▶ [Reading text]
-=-=-
Terry’s next-door neighbor, Danny Page, said the young man was “mad about something” early Monday.
“He was yelling in the house,” Page said.
The shooting took place several blocks away, behind a house at 311 Donald Ross Drive. A police officer responding to the 911 call saw the man in the street and gave chase on foot before the officer was joined by a second officer, police said.
Paramedics transported Burleson to WakeMed, where he was treated for a non-life threatening gunshot wound to the leg. The second officer involved in the encounter, B.S. Beausoleil, was not injured, police reported.
Raleigh police reported the “officer-involved shooting” to the State Bureau of Investigation, which will investigate and submit its findings to the Wake County District Attorney.
The Raleigh Police Department’s Internal Affairs Unit will conduct an administrative investigation that will focus on whether the officers followed department policies. The department also will provide a written report about the shooting to the city manager within five business days.
Police have not yet made public specific details about the shooting.
Terry’s mother, Rose Mae Harden, said Tuesday afternoon that police had not told her anything about what happened.
“Automatically, they went there with their guns drawn,” Harden said about the police response. She said there was talk in the neighborhood that gunfire was exchanged between police and her son while he was running.
Police spokesman Jim Sughrue, declined to comment late Tuesday, saying the shooting was under investigation.
The shooting took place near the entrance of Raleigh Country Club, and police closed off much of Donald Ross Drive between New Bern Avenue and Poole Road most of the day Monday. Police reopened the road Tuesday.
The impressive show of police force Monday was dramatically scaled back Tuesday. Sets of police officers sat in parked cruisers in front of the red-brick, one-story home where the shooting occurred. Officers also stood watch at the 2800 block of Haven Road and behind the Wake Assisted Living building that leads into the backyard at 311 Donald Ross Drive.
-=-=-
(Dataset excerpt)
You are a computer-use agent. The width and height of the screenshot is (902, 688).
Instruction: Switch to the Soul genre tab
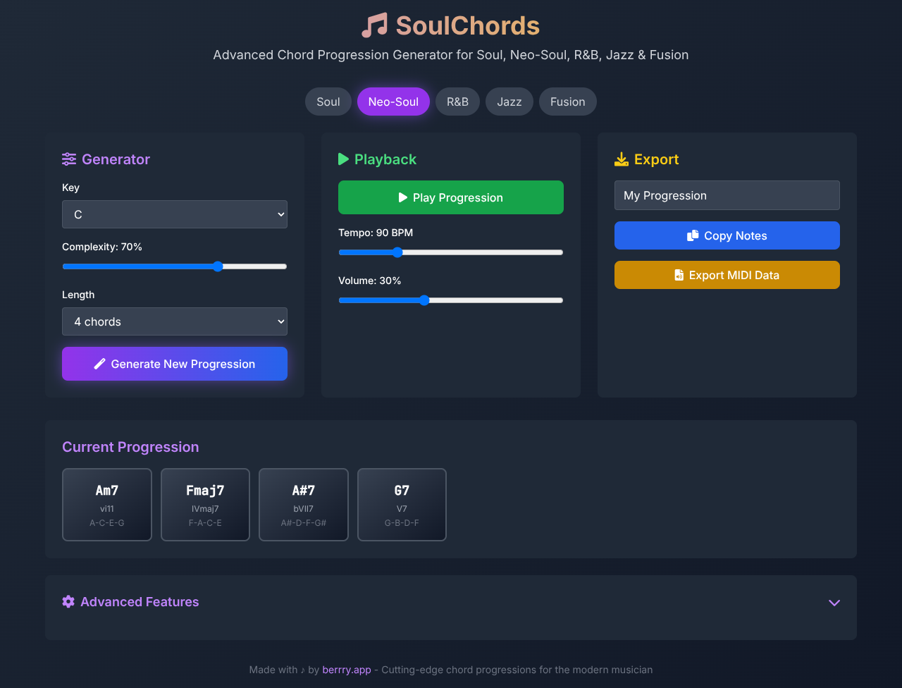pos(328,102)
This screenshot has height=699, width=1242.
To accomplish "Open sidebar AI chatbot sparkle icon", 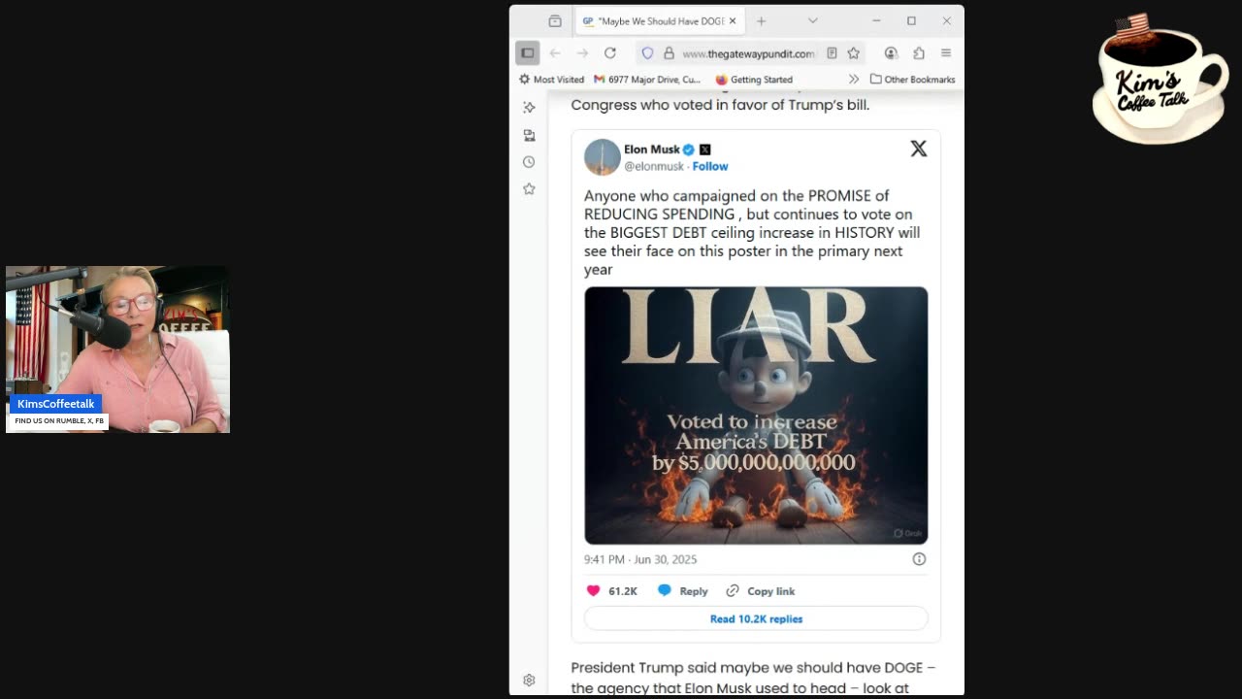I will [x=529, y=108].
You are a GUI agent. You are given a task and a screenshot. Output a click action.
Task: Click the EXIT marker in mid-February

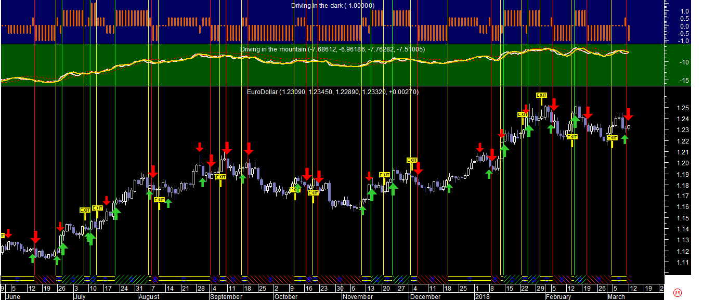tap(572, 137)
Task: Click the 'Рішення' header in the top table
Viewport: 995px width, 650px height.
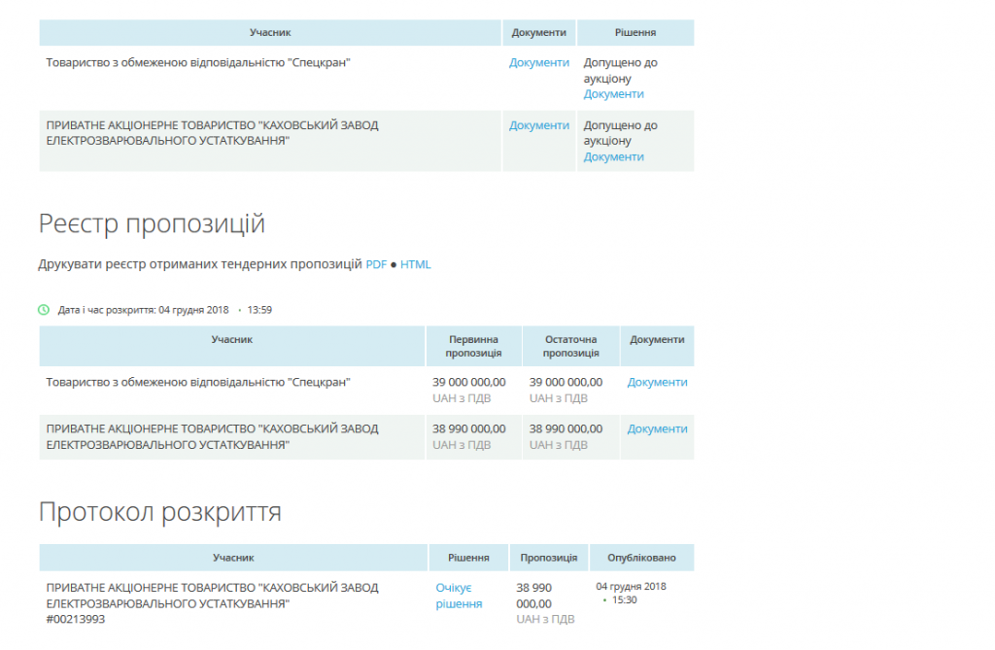Action: point(635,32)
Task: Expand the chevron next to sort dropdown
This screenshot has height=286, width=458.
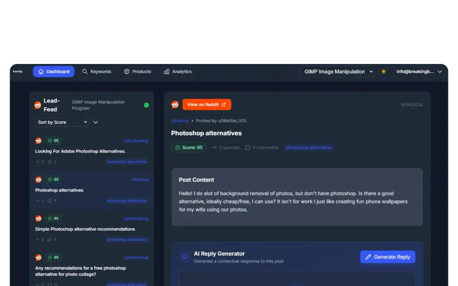Action: [95, 122]
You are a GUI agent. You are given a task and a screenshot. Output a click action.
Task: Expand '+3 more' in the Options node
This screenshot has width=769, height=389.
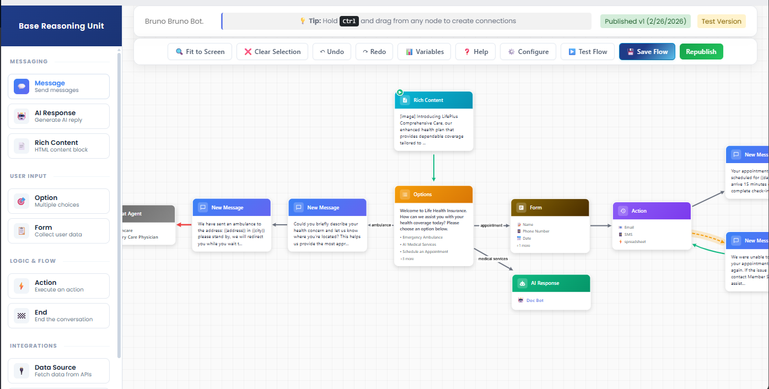coord(406,259)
-=-=-
▶ [Exercise aim] Reproduce everything from "Raleigh police reported" down to "he was running." in the article on the Raleigh police shooting, renaming "Harden" to "Hardin" throughout.

▶ [Answer to the exercise]
Raleigh police reported the “officer-involved shooting” to the State Bureau of Investigation, which will investigate and submit its findings to the Wake County District Attorney.
The Raleigh Police Department’s Internal Affairs Unit will conduct an administrative investigation that will focus on whether the officers followed department policies. The department also will provide a written report about the shooting to the city manager within five business days.
Police have not yet made public specific details about the shooting.
Terry’s mother, Rose Mae Hardin, said Tuesday afternoon that police had not told her anything about what happened.
“Automatically, they went there with their guns drawn,” Hardin said about the police response. She said there was talk in the neighborhood that gunfire was exchanged between police and her son while he was running.